- _What to work on_: Each line shown below should be copied exactly.

Saved entries:
──────────────────────────────

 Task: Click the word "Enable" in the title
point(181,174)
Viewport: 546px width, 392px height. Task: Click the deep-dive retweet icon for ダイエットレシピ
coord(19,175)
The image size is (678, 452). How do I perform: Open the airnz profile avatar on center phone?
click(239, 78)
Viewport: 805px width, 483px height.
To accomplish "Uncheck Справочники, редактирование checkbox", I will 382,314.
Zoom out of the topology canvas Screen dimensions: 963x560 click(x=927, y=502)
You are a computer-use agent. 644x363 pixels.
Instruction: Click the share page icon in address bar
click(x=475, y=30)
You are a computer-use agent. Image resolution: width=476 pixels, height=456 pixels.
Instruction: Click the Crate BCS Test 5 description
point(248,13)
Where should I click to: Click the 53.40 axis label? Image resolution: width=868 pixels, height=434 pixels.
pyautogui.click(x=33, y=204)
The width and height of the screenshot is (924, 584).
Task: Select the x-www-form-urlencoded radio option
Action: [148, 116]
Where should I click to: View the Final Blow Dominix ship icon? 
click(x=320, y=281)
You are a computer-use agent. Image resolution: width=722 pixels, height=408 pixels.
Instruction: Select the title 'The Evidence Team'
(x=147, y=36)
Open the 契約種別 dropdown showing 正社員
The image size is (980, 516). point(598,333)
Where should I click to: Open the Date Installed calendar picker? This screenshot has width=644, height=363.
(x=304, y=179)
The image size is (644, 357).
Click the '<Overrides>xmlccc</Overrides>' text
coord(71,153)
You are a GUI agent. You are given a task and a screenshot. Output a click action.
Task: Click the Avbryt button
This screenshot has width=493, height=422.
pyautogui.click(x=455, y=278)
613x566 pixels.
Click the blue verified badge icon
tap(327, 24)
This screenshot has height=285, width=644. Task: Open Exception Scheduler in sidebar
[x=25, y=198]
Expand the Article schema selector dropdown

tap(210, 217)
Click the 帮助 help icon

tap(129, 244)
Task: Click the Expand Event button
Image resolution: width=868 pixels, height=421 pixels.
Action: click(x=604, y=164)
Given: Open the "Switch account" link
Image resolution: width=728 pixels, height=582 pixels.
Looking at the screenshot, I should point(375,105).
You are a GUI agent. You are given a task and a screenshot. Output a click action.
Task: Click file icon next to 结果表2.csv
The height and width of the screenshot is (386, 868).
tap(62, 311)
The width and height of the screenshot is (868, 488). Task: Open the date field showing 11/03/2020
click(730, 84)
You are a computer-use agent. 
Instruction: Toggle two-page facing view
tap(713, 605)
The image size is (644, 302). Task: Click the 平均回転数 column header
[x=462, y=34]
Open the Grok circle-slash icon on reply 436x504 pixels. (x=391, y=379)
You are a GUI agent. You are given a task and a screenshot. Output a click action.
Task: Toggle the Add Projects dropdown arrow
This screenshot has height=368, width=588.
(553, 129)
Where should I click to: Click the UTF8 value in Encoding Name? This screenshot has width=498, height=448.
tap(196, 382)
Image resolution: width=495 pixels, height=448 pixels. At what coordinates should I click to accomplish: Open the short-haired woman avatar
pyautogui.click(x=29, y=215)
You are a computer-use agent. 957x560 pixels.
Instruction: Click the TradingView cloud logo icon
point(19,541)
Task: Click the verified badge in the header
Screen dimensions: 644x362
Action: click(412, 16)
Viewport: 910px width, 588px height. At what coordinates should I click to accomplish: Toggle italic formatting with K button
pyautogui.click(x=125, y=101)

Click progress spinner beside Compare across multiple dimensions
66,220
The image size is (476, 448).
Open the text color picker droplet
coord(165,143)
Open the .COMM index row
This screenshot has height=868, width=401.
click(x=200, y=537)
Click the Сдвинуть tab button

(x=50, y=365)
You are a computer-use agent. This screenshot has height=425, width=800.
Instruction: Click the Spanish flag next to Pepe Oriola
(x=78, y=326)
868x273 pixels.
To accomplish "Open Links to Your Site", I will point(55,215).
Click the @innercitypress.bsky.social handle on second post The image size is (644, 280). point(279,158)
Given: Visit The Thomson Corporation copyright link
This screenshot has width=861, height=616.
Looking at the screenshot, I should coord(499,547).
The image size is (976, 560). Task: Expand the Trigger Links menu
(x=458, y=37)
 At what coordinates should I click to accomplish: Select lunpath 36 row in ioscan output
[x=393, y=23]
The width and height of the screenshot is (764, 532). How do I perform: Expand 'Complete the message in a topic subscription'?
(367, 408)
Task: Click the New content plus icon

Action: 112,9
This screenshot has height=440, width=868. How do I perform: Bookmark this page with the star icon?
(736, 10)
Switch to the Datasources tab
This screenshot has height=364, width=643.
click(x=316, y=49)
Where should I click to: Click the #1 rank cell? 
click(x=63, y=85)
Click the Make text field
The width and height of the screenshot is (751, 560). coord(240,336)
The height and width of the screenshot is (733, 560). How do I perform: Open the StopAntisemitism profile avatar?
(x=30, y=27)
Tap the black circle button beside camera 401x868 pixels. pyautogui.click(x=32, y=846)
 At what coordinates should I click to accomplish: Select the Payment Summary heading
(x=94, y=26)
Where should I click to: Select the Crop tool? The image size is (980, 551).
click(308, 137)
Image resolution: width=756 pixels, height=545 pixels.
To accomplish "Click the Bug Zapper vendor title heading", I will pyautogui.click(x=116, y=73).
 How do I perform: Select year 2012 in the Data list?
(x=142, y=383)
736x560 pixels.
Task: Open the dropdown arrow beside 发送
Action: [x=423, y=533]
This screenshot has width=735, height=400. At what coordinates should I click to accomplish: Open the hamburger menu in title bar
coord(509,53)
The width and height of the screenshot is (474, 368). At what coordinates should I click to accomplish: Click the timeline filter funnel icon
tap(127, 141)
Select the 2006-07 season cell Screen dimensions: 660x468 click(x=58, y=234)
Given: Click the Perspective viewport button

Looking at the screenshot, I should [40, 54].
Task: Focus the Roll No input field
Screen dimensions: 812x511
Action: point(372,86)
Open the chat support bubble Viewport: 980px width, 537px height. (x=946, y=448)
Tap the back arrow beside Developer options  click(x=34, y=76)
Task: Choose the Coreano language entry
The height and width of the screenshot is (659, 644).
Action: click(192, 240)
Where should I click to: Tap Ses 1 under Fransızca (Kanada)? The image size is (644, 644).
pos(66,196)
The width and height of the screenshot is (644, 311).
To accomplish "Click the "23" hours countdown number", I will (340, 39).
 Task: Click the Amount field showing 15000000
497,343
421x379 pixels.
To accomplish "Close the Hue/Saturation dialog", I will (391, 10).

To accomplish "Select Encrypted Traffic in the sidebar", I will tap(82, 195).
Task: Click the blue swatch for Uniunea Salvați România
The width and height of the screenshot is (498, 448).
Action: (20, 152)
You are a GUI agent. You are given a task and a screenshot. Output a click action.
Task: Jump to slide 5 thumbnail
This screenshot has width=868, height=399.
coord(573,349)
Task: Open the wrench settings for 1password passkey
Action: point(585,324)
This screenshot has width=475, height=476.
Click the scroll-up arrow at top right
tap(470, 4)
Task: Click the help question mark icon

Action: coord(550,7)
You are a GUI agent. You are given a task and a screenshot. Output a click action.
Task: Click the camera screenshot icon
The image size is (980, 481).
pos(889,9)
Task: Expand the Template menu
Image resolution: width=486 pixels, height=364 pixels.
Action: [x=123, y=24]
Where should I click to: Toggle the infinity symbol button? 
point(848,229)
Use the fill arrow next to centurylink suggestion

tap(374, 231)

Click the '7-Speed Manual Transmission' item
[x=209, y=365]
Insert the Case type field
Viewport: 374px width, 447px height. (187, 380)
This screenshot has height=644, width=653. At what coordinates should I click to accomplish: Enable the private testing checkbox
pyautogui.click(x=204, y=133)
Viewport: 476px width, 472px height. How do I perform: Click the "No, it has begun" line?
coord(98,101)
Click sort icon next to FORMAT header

──────────────────────────────

- _Written solution_:
 Task: Click the word "Enable" in the title
point(181,174)
Viewport: 546px width, 392px height. Task: Click the deep-dive retweet icon for ダイエットレシピ
coord(19,175)
The image size is (678, 452). How do I perform: Open the airnz profile avatar on center phone?
click(239, 78)
Viewport: 805px width, 483px height.
To accomplish "Uncheck Справочники, редактирование checkbox", I will 382,314.
Zoom out of the topology canvas Screen dimensions: 963x560 click(x=927, y=502)
You are a computer-use agent. 644x363 pixels.
Instruction: Click the share page icon in address bar
click(x=475, y=30)
You are a computer-use agent. Image resolution: width=476 pixels, height=456 pixels.
Instruction: Click the Crate BCS Test 5 description
point(248,13)
Where should I click to: Click the 53.40 axis label? Image resolution: width=868 pixels, height=434 pixels.
pyautogui.click(x=33, y=204)
The width and height of the screenshot is (924, 584).
Task: Select the x-www-form-urlencoded radio option
Action: [148, 116]
Where should I click to: View the Final Blow Dominix ship icon? 
click(x=320, y=281)
You are a computer-use agent. Image resolution: width=722 pixels, height=408 pixels.
Instruction: Select the title 'The Evidence Team'
(x=147, y=36)
Open the 契約種別 dropdown showing 正社員
The image size is (980, 516). point(598,333)
Where should I click to: Open the Date Installed calendar picker? This screenshot has width=644, height=363.
(x=304, y=179)
The image size is (644, 357).
Click the '<Overrides>xmlccc</Overrides>' text
coord(71,153)
You are a GUI agent. You are given a task and a screenshot. Output a click action.
Task: Click the Avbryt button
This screenshot has width=493, height=422.
pyautogui.click(x=455, y=278)
613x566 pixels.
Click the blue verified badge icon
tap(327, 24)
This screenshot has height=285, width=644. Task: Open Exception Scheduler in sidebar
[x=25, y=198]
Expand the Article schema selector dropdown

tap(210, 217)
Click the 帮助 help icon

tap(129, 244)
Task: Click the Expand Event button
Image resolution: width=868 pixels, height=421 pixels.
Action: click(x=604, y=164)
Given: Open the "Switch account" link
Image resolution: width=728 pixels, height=582 pixels.
Looking at the screenshot, I should point(375,105).
You are a GUI agent. You are given a task and a screenshot. Output a click action.
Task: Click file icon next to 结果表2.csv
The height and width of the screenshot is (386, 868).
tap(62, 311)
The width and height of the screenshot is (868, 488). Task: Open the date field showing 11/03/2020
click(730, 84)
You are a computer-use agent. 
Instruction: Toggle two-page facing view
tap(713, 605)
The image size is (644, 302). Task: Click the 平均回転数 column header
[x=462, y=34]
Open the Grok circle-slash icon on reply 436x504 pixels. (x=391, y=379)
You are a GUI agent. You are given a task and a screenshot. Output a click action.
Task: Toggle the Add Projects dropdown arrow
This screenshot has height=368, width=588.
(553, 129)
Where should I click to: Click the UTF8 value in Encoding Name? This screenshot has width=498, height=448.
tap(196, 382)
Image resolution: width=495 pixels, height=448 pixels. At what coordinates should I click to accomplish: Open the short-haired woman avatar
pyautogui.click(x=29, y=215)
You are a computer-use agent. 957x560 pixels.
Instruction: Click the TradingView cloud logo icon
point(19,541)
Task: Click the verified badge in the header
Screen dimensions: 644x362
Action: click(412, 16)
Viewport: 910px width, 588px height. At what coordinates should I click to accomplish: Toggle italic formatting with K button
pyautogui.click(x=125, y=101)

Click progress spinner beside Compare across multiple dimensions
66,220
The image size is (476, 448).
Open the text color picker droplet
coord(165,143)
Open the .COMM index row
This screenshot has height=868, width=401.
click(x=200, y=537)
Click the Сдвинуть tab button

(x=50, y=365)
You are a computer-use agent. This screenshot has height=425, width=800.
Instruction: Click the Spanish flag next to Pepe Oriola
(x=78, y=326)
868x273 pixels.
To accomplish "Open Links to Your Site", I will point(55,215).
Click the @innercitypress.bsky.social handle on second post The image size is (644, 280). point(279,158)
Given: Visit The Thomson Corporation copyright link
This screenshot has width=861, height=616.
Looking at the screenshot, I should coord(499,547).
The image size is (976, 560). Task: Expand the Trigger Links menu
(x=458, y=37)
 At what coordinates should I click to accomplish: Select lunpath 36 row in ioscan output
[x=393, y=23]
The width and height of the screenshot is (764, 532). How do I perform: Expand 'Complete the message in a topic subscription'?
(367, 408)
Task: Click the New content plus icon

Action: 112,9
This screenshot has height=440, width=868. How do I perform: Bookmark this page with the star icon?
(736, 10)
Switch to the Datasources tab
This screenshot has height=364, width=643.
click(x=316, y=49)
Where should I click to: Click the #1 rank cell? 
click(x=63, y=85)
Click the Make text field
The width and height of the screenshot is (751, 560). coord(240,336)
The height and width of the screenshot is (733, 560). How do I perform: Open the StopAntisemitism profile avatar?
(x=30, y=27)
Tap the black circle button beside camera 401x868 pixels. pyautogui.click(x=32, y=846)
 At what coordinates should I click to accomplish: Select the Payment Summary heading
(x=94, y=26)
Where should I click to: Select the Crop tool? The image size is (980, 551).
click(308, 137)
Image resolution: width=756 pixels, height=545 pixels.
To accomplish "Click the Bug Zapper vendor title heading", I will pyautogui.click(x=116, y=73).
 How do I perform: Select year 2012 in the Data list?
(x=142, y=383)
736x560 pixels.
Task: Open the dropdown arrow beside 发送
Action: [x=423, y=533]
This screenshot has width=735, height=400. At what coordinates should I click to accomplish: Open the hamburger menu in title bar
coord(509,53)
The width and height of the screenshot is (474, 368). At what coordinates should I click to accomplish: Click the timeline filter funnel icon
tap(127, 141)
Select the 2006-07 season cell Screen dimensions: 660x468 click(x=58, y=234)
Given: Click the Perspective viewport button

Looking at the screenshot, I should [40, 54].
Task: Focus the Roll No input field
Screen dimensions: 812x511
Action: point(372,86)
Open the chat support bubble Viewport: 980px width, 537px height. (x=946, y=448)
Tap the back arrow beside Developer options  click(x=34, y=76)
Task: Choose the Coreano language entry
The height and width of the screenshot is (659, 644).
Action: click(192, 240)
Where should I click to: Tap Ses 1 under Fransızca (Kanada)? The image size is (644, 644).
pos(66,196)
The width and height of the screenshot is (644, 311).
To accomplish "Click the "23" hours countdown number", I will (340, 39).
 Task: Click the Amount field showing 15000000
497,343
421x379 pixels.
To accomplish "Close the Hue/Saturation dialog", I will (391, 10).

To accomplish "Select Encrypted Traffic in the sidebar", I will tap(82, 195).
Task: Click the blue swatch for Uniunea Salvați România
The width and height of the screenshot is (498, 448).
Action: (20, 152)
You are a GUI agent. You are given a task and a screenshot. Output a click action.
Task: Jump to slide 5 thumbnail
This screenshot has width=868, height=399.
coord(573,349)
Task: Open the wrench settings for 1password passkey
Action: point(585,324)
This screenshot has width=475, height=476.
Click the scroll-up arrow at top right
tap(470, 4)
Task: Click the help question mark icon

Action: coord(550,7)
You are a GUI agent. You are given a task and a screenshot. Output a click action.
Task: Click the camera screenshot icon
The image size is (980, 481).
pos(889,9)
Task: Expand the Template menu
Image resolution: width=486 pixels, height=364 pixels.
Action: [x=123, y=24]
Where should I click to: Toggle the infinity symbol button? 
point(848,229)
Use the fill arrow next to centurylink suggestion

tap(374, 231)

Click the '7-Speed Manual Transmission' item
[x=209, y=365]
Insert the Case type field
Viewport: 374px width, 447px height. (187, 380)
This screenshot has height=644, width=653. At what coordinates should I click to accomplish: Enable the private testing checkbox
pyautogui.click(x=204, y=133)
Viewport: 476px width, 472px height. How do I perform: Click the "No, it has begun" line?
coord(98,101)
Click sort icon next to FORMAT header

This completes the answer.